No, you cannot skip interface method implementation in any class which has this interface in its inheritance list. It does not matter if this class is abstract or not. If you think at this, perhaps you can understand why it is designed this way; in brief, it would defeat the purpose of interfaces.
At the same time, you can create an implementation of the interface method, represented by an abstract virtual method. This is a weird thing: from the standpoint of interface, this is an implementation of its method, but the method is abstract, so there is no an implementation. Anyway, it's more important to understand how it works and understand that this is quite a reasonable thing.

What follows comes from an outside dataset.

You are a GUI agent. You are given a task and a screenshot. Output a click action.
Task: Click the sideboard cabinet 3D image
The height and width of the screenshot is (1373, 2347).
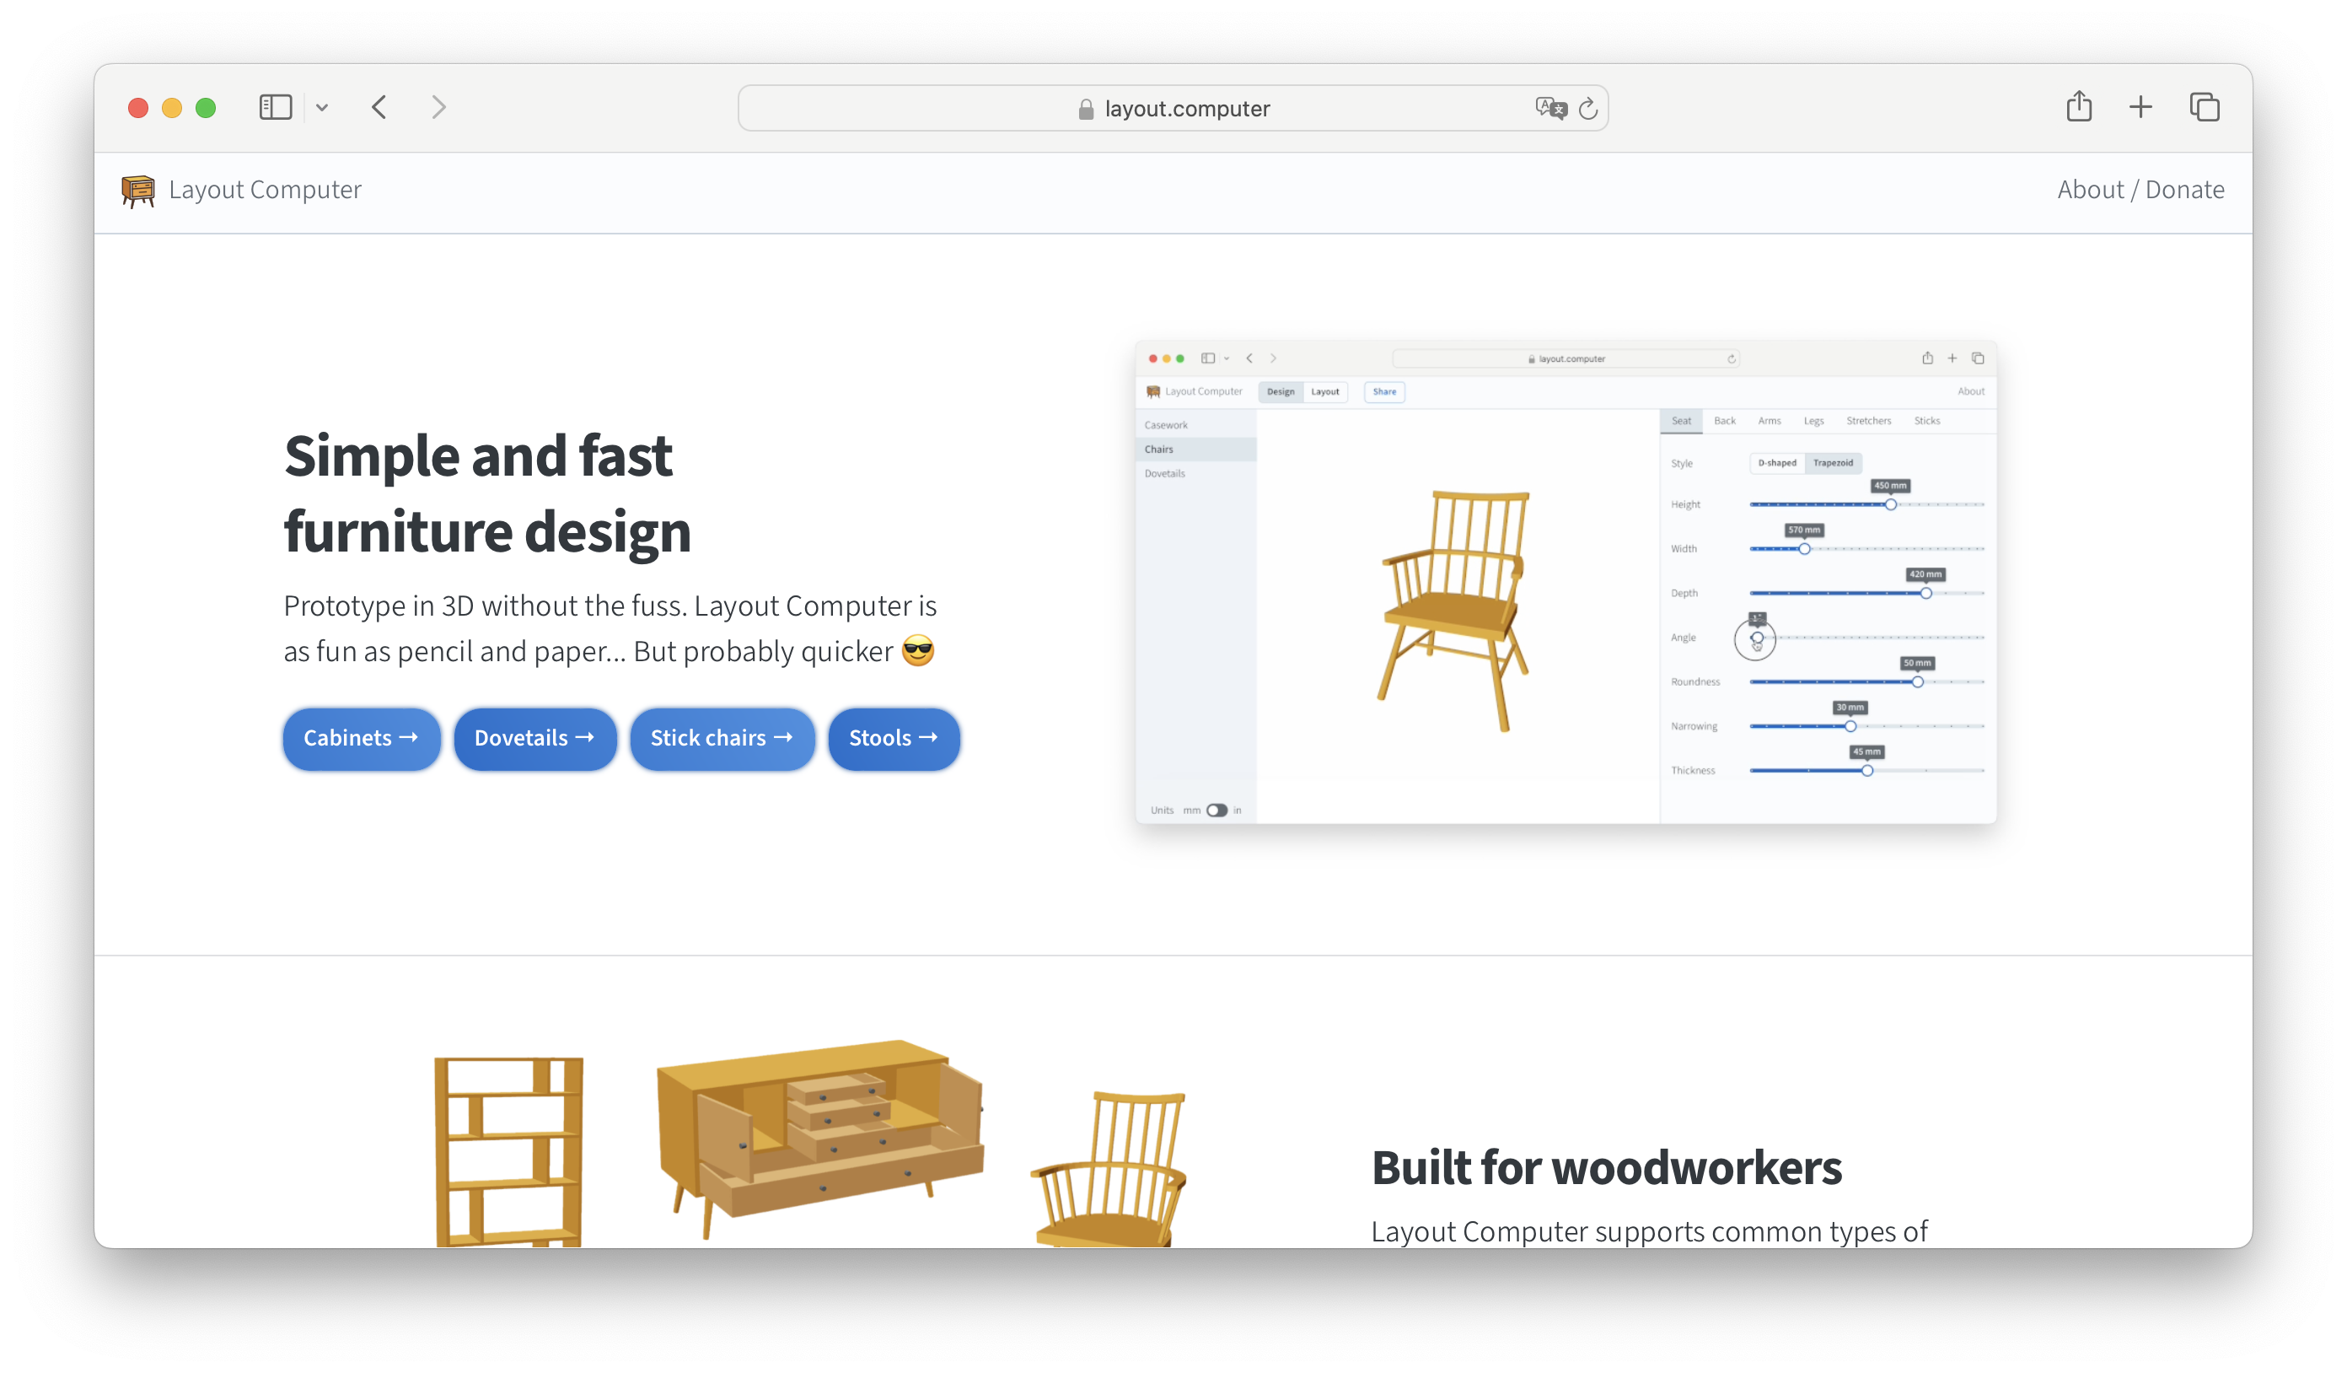pyautogui.click(x=820, y=1138)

It would have reasonable purpose, you can later override the method. Practically, it may make sense if you, for example, can implement part of interface methods earlier, and part later. This is how it may look:
interface ISample {
void First
void Second();
}
abstract class Base : ISample {
public void First() {
}
public abstract void Second();
}
Or you can use explicit implementation which is often better, because it would allow to call interface members only through an interface reference and not through the implementing class instance:
abstract class Base : ISample {
void ISample.First() { }
abstract void ISample.Second();
}
And then you can later fully implement
ISample.Second
in one of derived classes, and finally get some non-abstract classes which could be instantiated. Then you can assign the class instance to a variable of an interface type and call interface methods/properties.